As the holidays approach, many well-meaning friends and relatives will be doling out gift cards—often because they don’t know what else to buy. Now, technology and new Federal Reserve Board rules can make these cards even more of a gift and less of a hassle.
Many shoppers, like Abbrea Askew, have received their share of gift cards for stores they don’t frequent. The 31-year-old stay-at-home mom was looking for a way to get rid of these cards and, through a Google search, learned about GiftCardRescue.com, an online marketplace for selling and buying gift cards. “It works out really well for me,” says the Atlanta resident. “I can stock up on the things I need instead of being stuck shopping at certain stores.”
Says Gerri Detweiler, a personal finance expert at Credit.com: “The good thing about selling gift cards is the ability to turn your card into something you can use, and most of us can use cash. The bad thing is, of course, that you won’t get the full value of the gift card because the company’s going to take their cut for helping facilitate the trade.”

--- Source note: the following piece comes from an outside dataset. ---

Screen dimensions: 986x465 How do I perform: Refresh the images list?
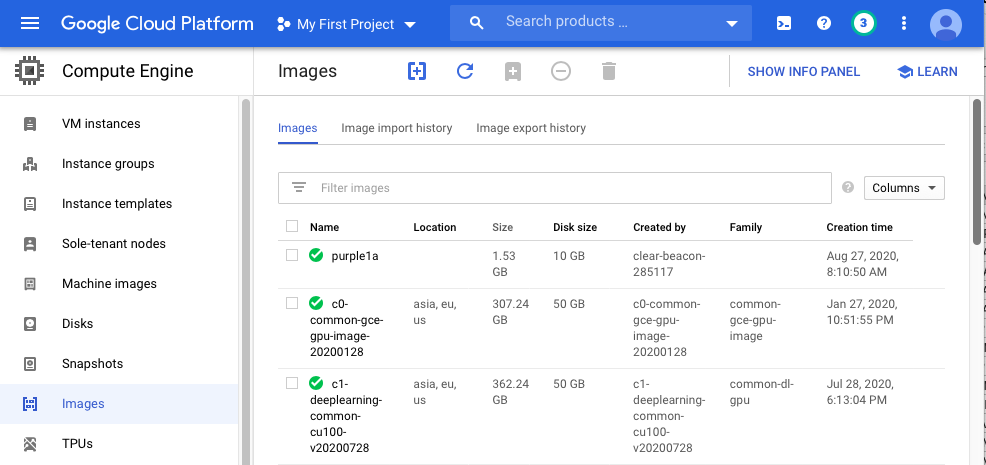point(465,71)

GiftCardRescue pays 65% to 90% of the card’s value. Consumers earn more for popular gift cards, such as those for Walmart, or if they choose an Amazon.com shopping credit, says CEO and founder Kwame Kuadey. Other websites for buying and selling gift cards include Plastic Jungle, Swapagift, UpYourCard, and Card Pool.
Kuadey advises consumers to do their homework. “People go to eBay or Craigslist, but the danger with that is you’re getting the cards from a stranger,” Kuadey says. “You’re trusting that the person who is buying from you will mail you a check. When you’re buying, you’re trusting that the person you pay will mail you the gift card.” Askew also suggests, “When you get the card, make sure the balance is on it.” Pay close attention to the company’s policies, she adds.

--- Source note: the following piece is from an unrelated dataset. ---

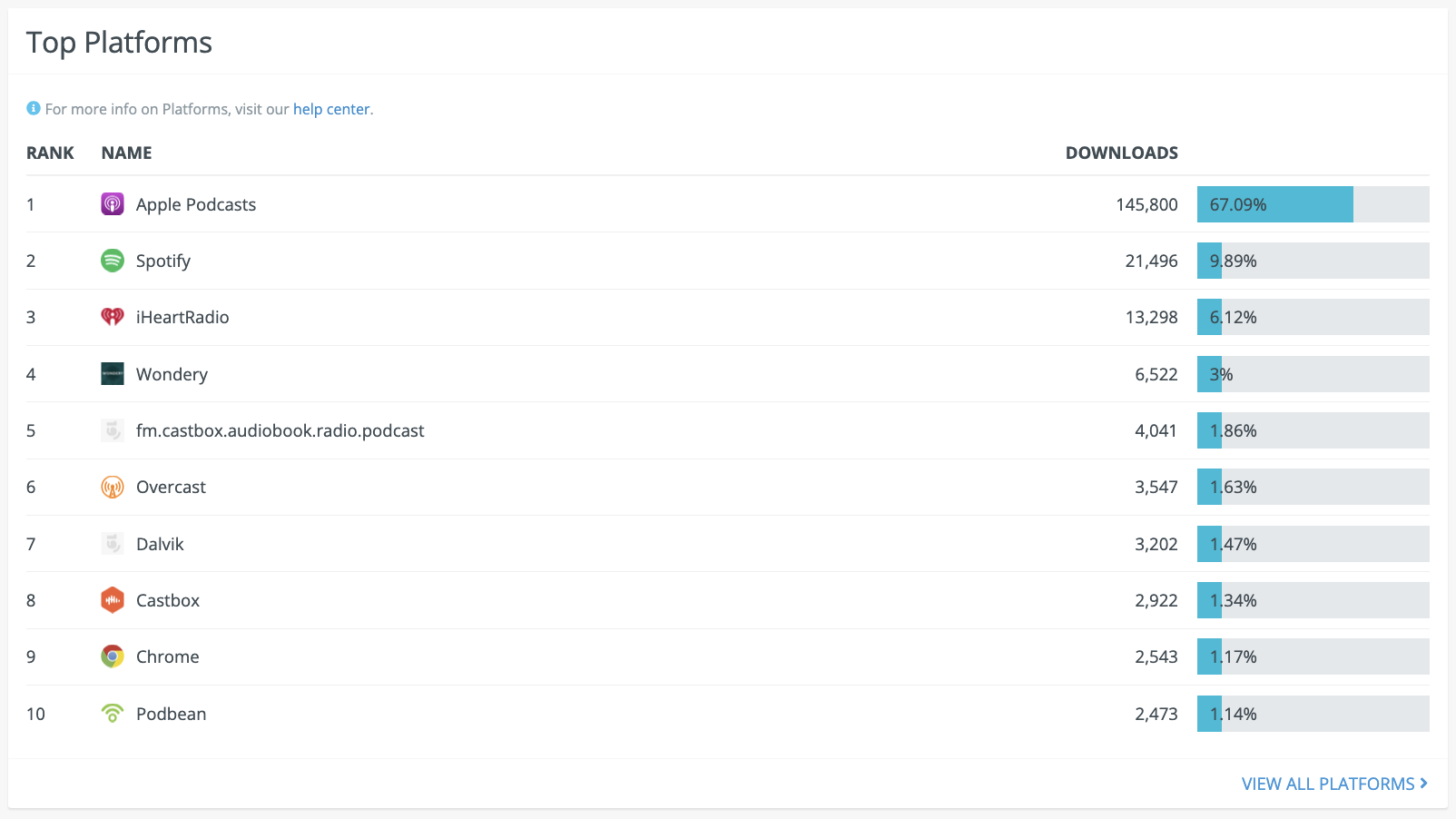Viewport: 1456px width, 819px height.
Task: Click the green Podbean wifi icon
Action: click(x=112, y=714)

A gift card exchange worked for Askew, but holding on to cards doesn’t have to be a waste anymore. Now, thanks to the Federal Reserve Board, there may be less of a rush to sell or trade. The gift card business reportedly exceeded $88 billion in 2009. An estimated 6% of cards went unredeemed or expired last year for reasons such as owners losing the cards or simply forgetting about them. “Very often, if the card is lost, it’s like losing cash,” says Ben Woolsey, director of marketing and consumer research at CreditCards.com.
But if the card is located up to five years later, this is now no longer the case. In light of new Federal Reserve rules for conventional gift cards purchased on or after Aug. 22, consumers may hold on to their cards—gift certificates included—without worrying about their value expiring. Cards won’t expire for five years from the date value was last added to them. Among the other changes: Consumers will clearly be made aware of potential inactivity or service fees, which should not apply unless the card goes unused for one year. To learn more, go to the Federal Reserve website.
With gift card exchange programs, in addition to government reform, you’ll get a gift you want when you want it.